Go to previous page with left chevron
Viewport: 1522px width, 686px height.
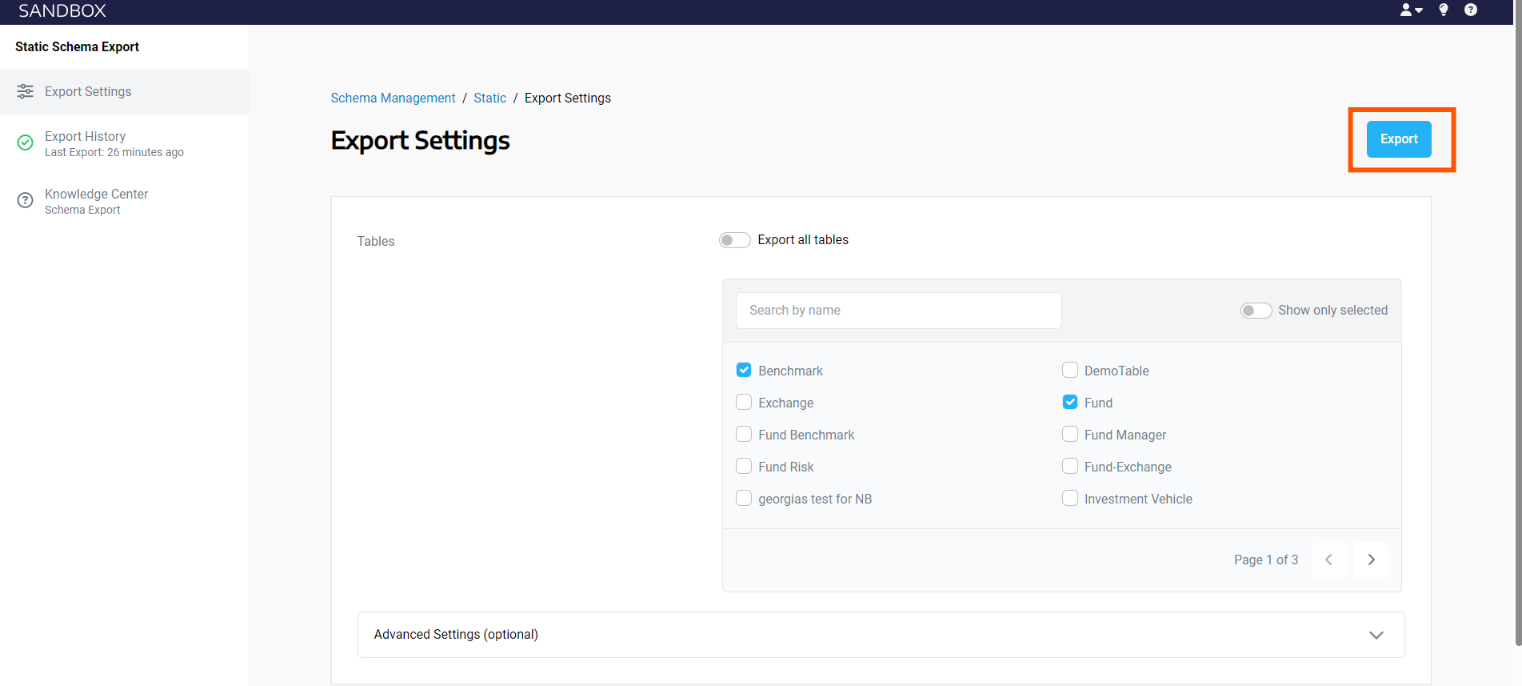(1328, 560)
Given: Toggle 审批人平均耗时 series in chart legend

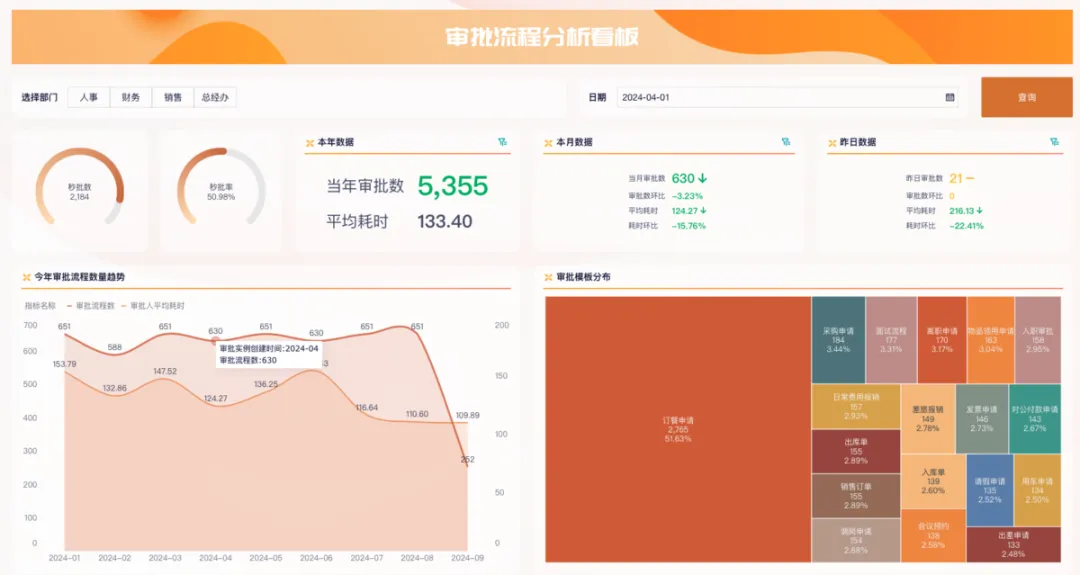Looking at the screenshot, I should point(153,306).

Action item »
Repeat every entry above exactly as written and omit any pictures it holds.

Solution »
Go to previous page with left chevron
Viewport: 1522px width, 686px height.
(1328, 560)
Given: Toggle 审批人平均耗时 series in chart legend

Looking at the screenshot, I should point(153,306).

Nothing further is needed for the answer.